La originalidad y peculiaridad de este proceso consiste en convertir la presencia en ausencia; en vivir el presente por la dirección que le fue marcando el pasado; pero, al mismo tiempo, en ir haciendo desaparecer todo latido, todo punto de temporalidad viva en la larga línea de la invisible memoria. En este hecho se funda la historia y la cultura. Toda vida es, pues, conversión de proyectos en realizaciones, en restos y en memoria. En ella, en la memoria, la sustantividad de la existencia, lo que se suele llamar, con mayor o menor propiedad, materia adquiere así la dimensión que la humaniza.

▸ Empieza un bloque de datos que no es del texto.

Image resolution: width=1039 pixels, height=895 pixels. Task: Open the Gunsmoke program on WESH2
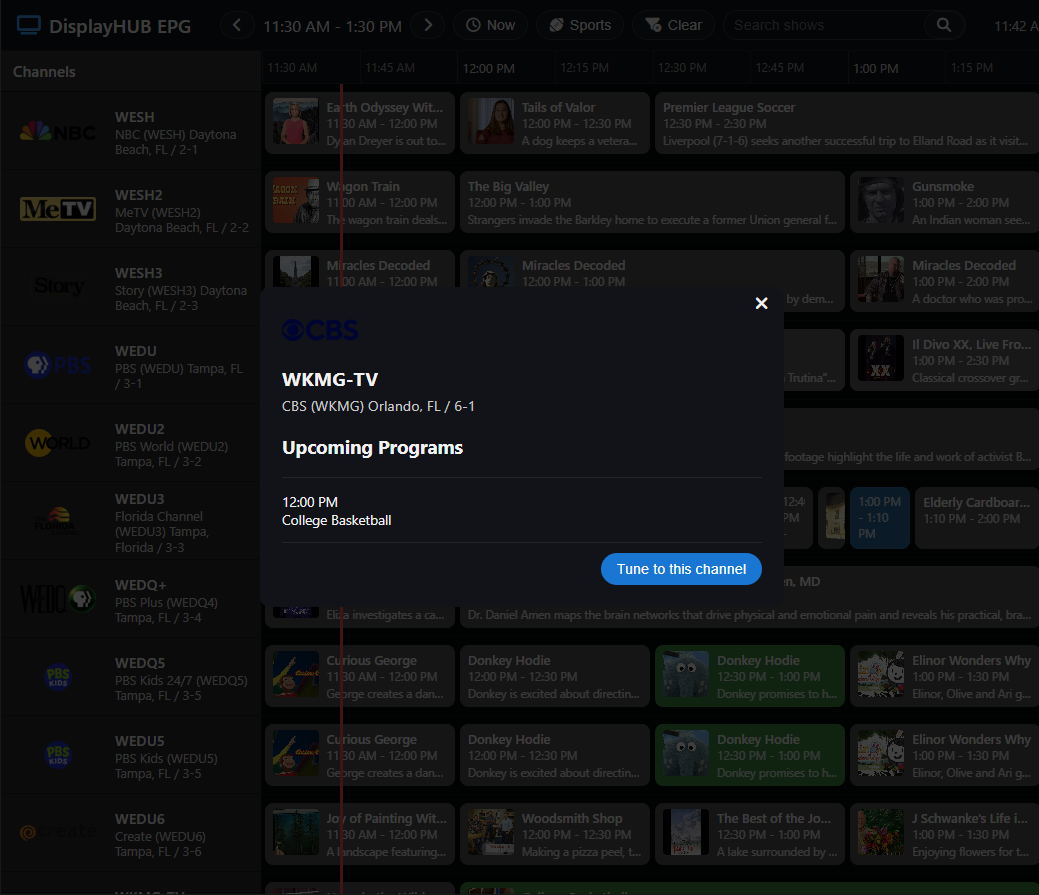click(x=943, y=203)
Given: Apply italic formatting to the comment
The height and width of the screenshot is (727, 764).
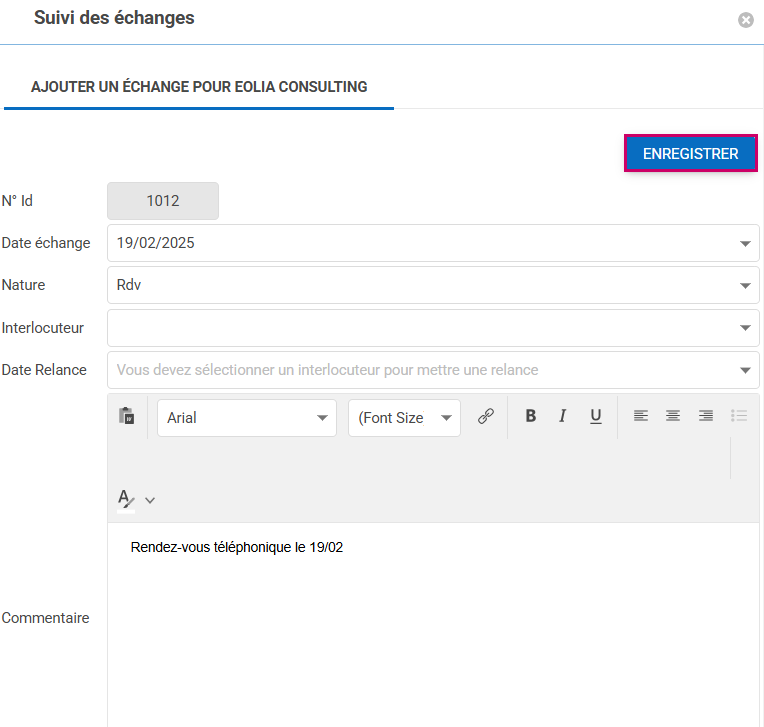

Por supuesto que «es adelante y no hacia atrás la vida», pero los restos del presente que integran nuestra memoria colectiva y el acervo de nuestras experiencias, empujan y aleccionan nuestro futuro. Por eso es importante descubrir en la historia las confirmaciones de las ideologías y los intereses de aquellos que la escriben, o que la hacen. Por eso, también, la manipulación y falsificación a que tantas veces se ve sometida la existencia inmediata, cuando empieza a perder su urgencia y sustancia en el cauce del tiempo que se aleja.

Pero no se trata solo de deformación o manipulación de la historia y, en ella, del lenguaje y sus símbolos. Una de las pretensiones más estimulantes de la moderna historiografía habría de ser no solo la de ampliar el campo de resonancias en el que circulaban las partículas históricas, sino descubrir en ellas significaciones olvidadas, dominios inexplorados. Hacer así que el pasado vuelva a hacerse presente y poblar de vida histórica el implacable, certero y monocorde discurrir del bíos.

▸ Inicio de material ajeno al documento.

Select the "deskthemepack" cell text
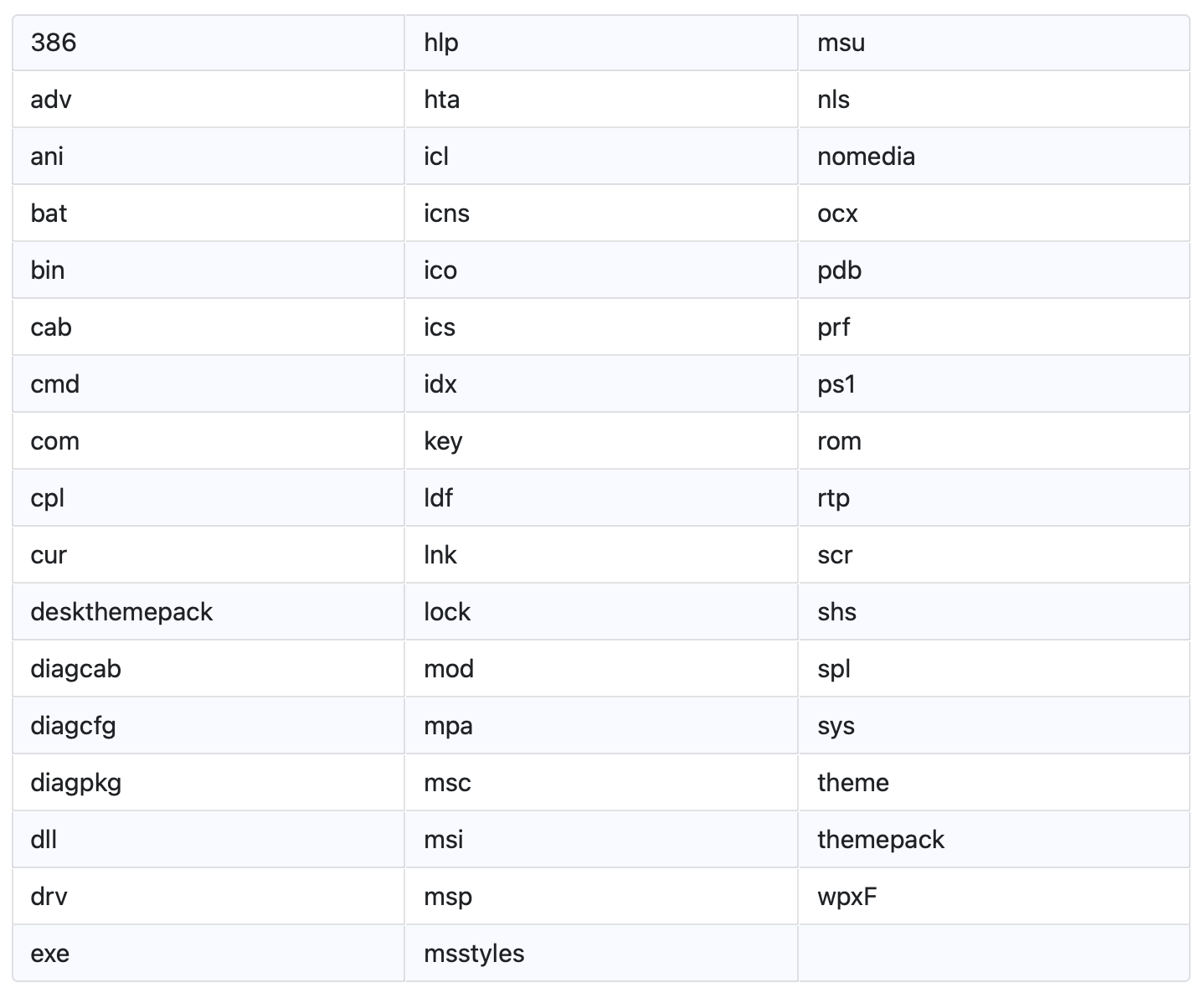This screenshot has width=1204, height=993. 121,612
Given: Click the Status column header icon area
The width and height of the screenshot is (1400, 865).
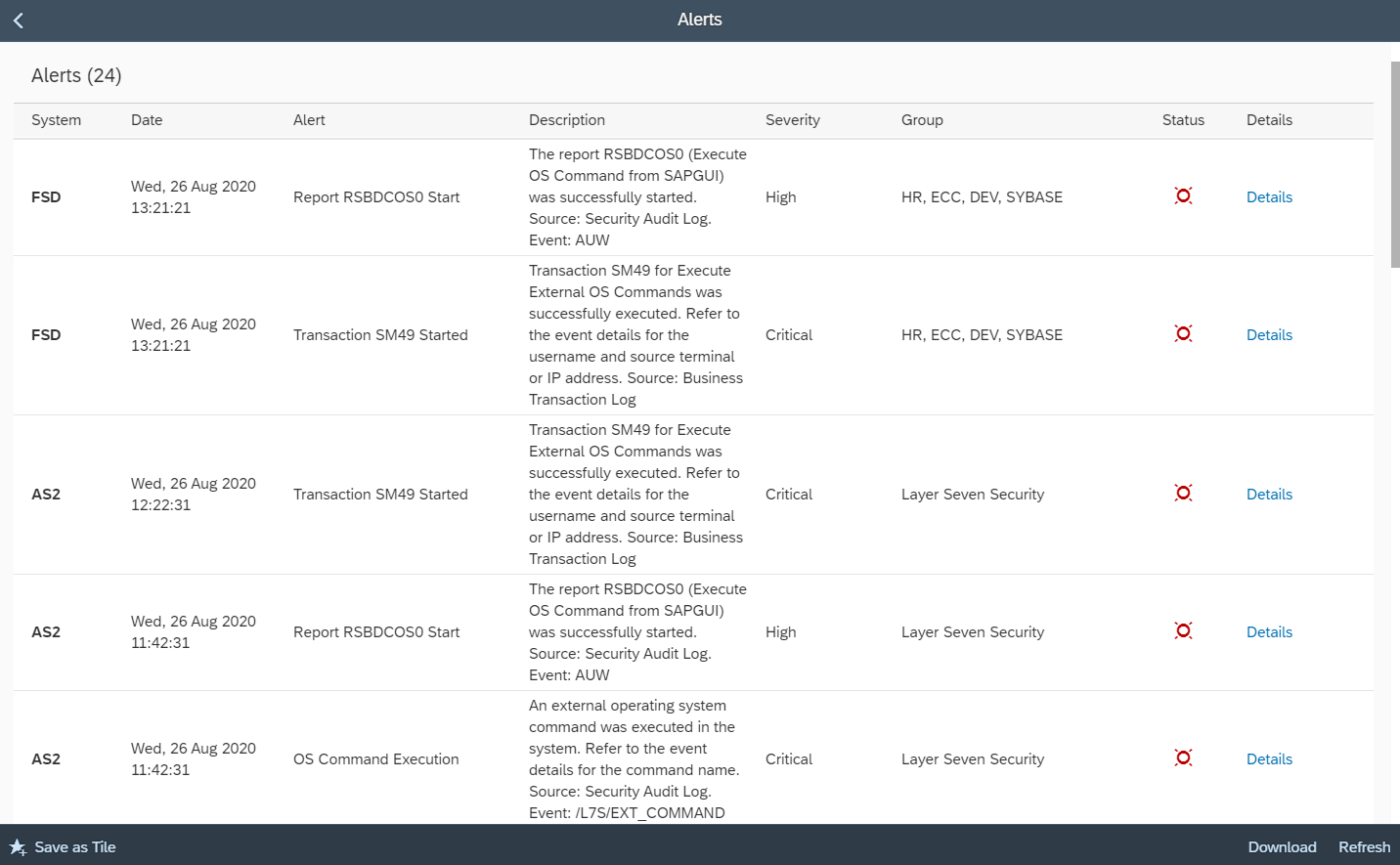Looking at the screenshot, I should click(x=1183, y=119).
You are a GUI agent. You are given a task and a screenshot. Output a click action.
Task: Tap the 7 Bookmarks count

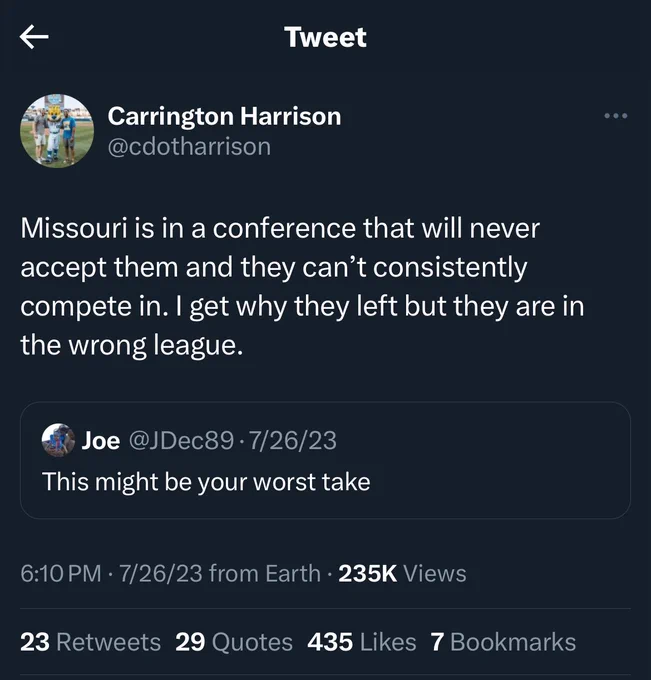point(503,642)
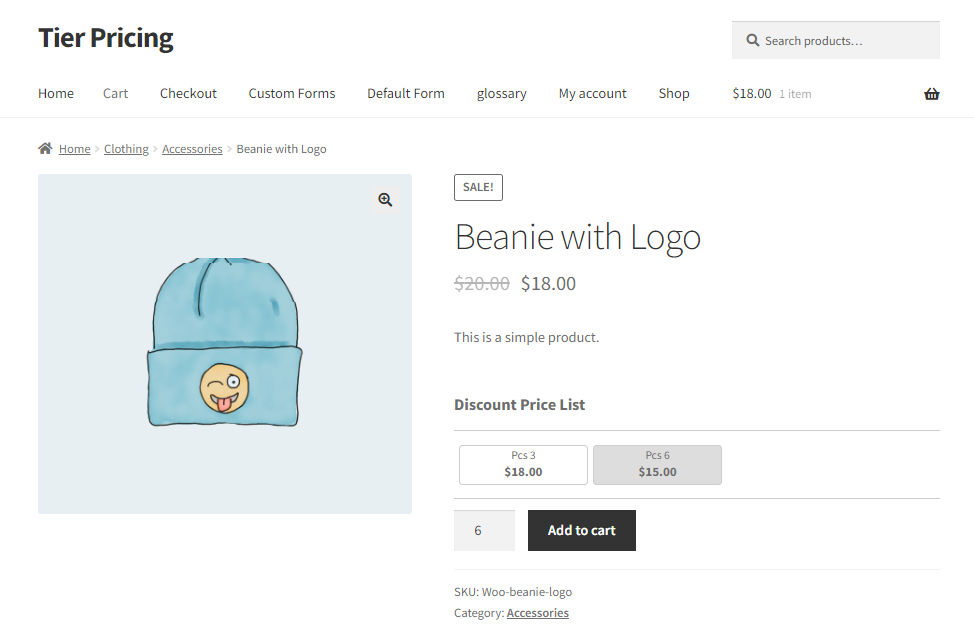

«Mezcla de memoria y deseo», dice el verso de Eliot, es la vida. Memoria, pues, como lo que hemos sido, como la no-ausencia total de lo que es ausencia; deseo como estímulo hacia lo que quisiéramos ser. Pero ambos, tanto el deseo como la memoria, necesitan un organismo selectivo que oriente nuestras aspiraciones e interprete nuestro pasado. Vamos a llamar a esta facultad inteligencia, olvidándonos, por supuesto, de todas las resonancias terminológicas con las que se dogmatiza e inmoviliza el lenguaje. Porque tanto la memoria como el deseo sitúan a la conciencia, o sea, a la inteligencia reflexiva, más allá de la simple sucesión de instantes que marca nuestro destino temporal.

Ampliar la linealidad del tiempo, ensanchándolo con proyectos, es un constitutivo esencial de la vida humana; pero, además, utilizar la capacidad selectiva de la inteligencia para recoger el pasado es también otro modo de pervivencia y creatividad.

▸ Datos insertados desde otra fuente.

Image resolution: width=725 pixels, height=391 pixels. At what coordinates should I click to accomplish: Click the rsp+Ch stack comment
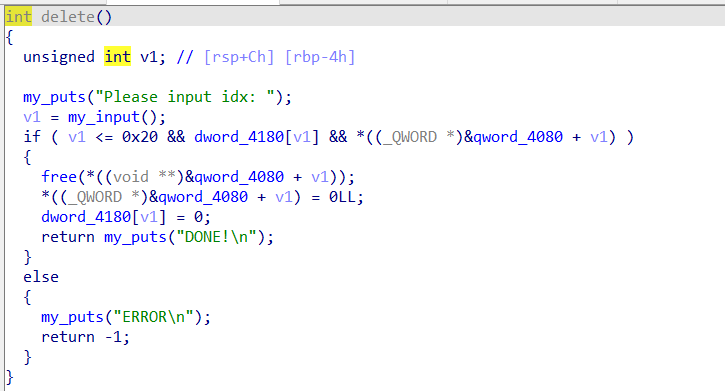click(x=239, y=57)
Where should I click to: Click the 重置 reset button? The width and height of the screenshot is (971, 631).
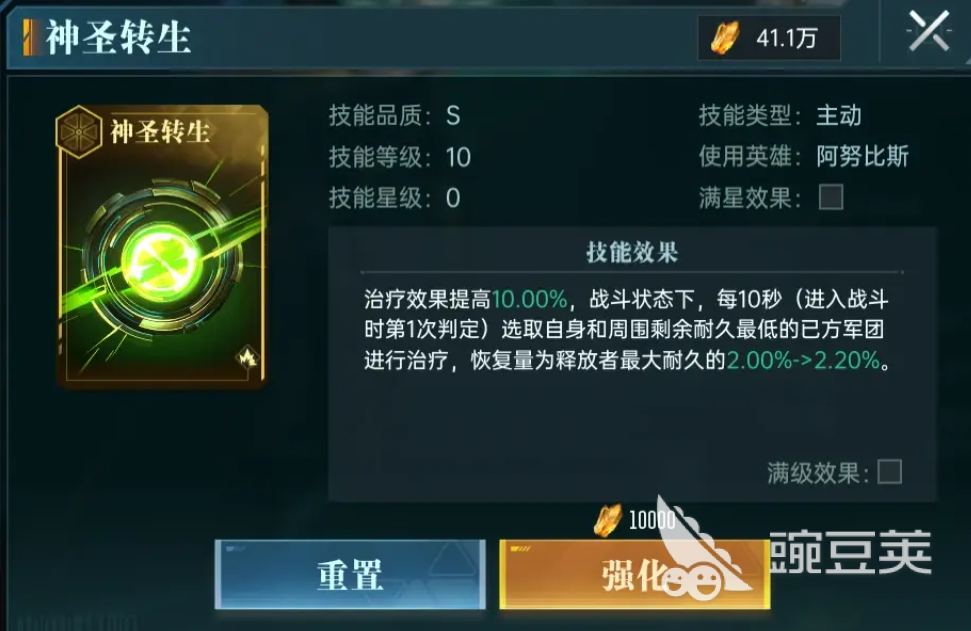[351, 574]
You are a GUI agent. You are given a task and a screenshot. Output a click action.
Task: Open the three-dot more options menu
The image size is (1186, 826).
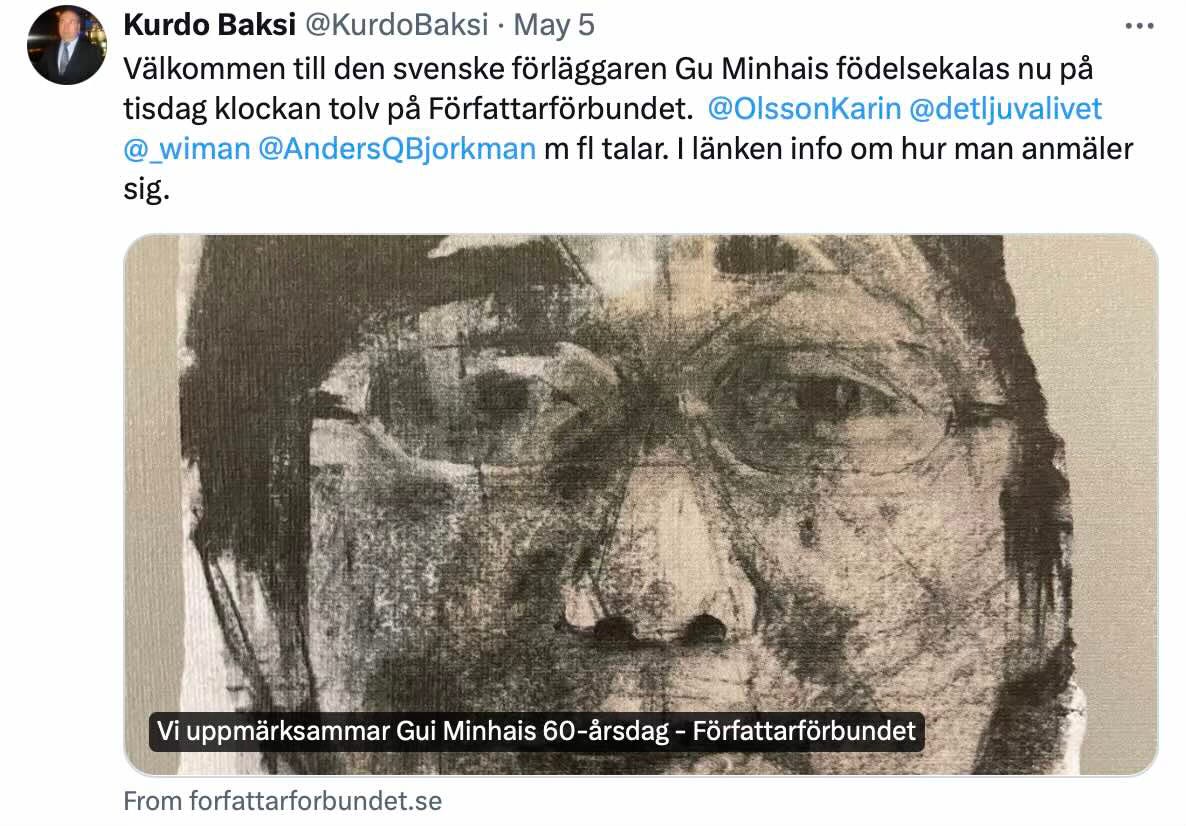pos(1139,26)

Pero, ¿cómo hacer esta recolección? ¿Cómo llevar a cabo en la existencia humana, hundida en el suelo de la naturaleza «ancha y ajena», un proceso teórico cuyo desarrollo pudiera ser coherente con algo que el lenguaje ha dado en categorizar, por ejemplo, como progreso y como justicia? La pregunta nos proyecta, ineludiblemente, al mundo de la naturaleza; pero la memoria alza sobre nosotros la única posibilidad de liberación; la única alternativa opuesta al encadenamiento natural en el que, desde luego, es imposible hablar de otra cosa que no sea la dura persistencia en el ser.

Ciudadano de dos mundos, cada día más enfrentados y más discordes, el hombre lucha por mantener junto al ser que somos, o sea, a la inelegible y clausurada naturaleza, la querida y abierta posibilidad de la cultura.

 

 

II

 

Lo que antecede trata de situar las posibles lecturas de un mito de la cultura clásica. Porque a pesar del lugar destacado que ese trozo de memoria ocupa, a su vez, en la larga memoria de los hombres desde hace veinticuatro siglos, no ha sido, a mi entender, suficientemente leído. Tal vez haya que atribuir este fenómeno a la misma capacidad de sugestión que el mito encierra. La claridad de sus imágenes ha ofuscado muchas veces la retina de sus lectores. Pero, además, el mito tiene, en las mismas páginas que nos lo cuentan, una interpretación coherente y lúcida. Platón, su narrador, ciñe el ejercicio hermenéutico en una dirección determinada. Sin embargo, al proyectarlo hacia un único horizonte, ha hecho que los intérpretes se sintieran, en cierto modo, coaccionados por la inevitable autoridad de su autor.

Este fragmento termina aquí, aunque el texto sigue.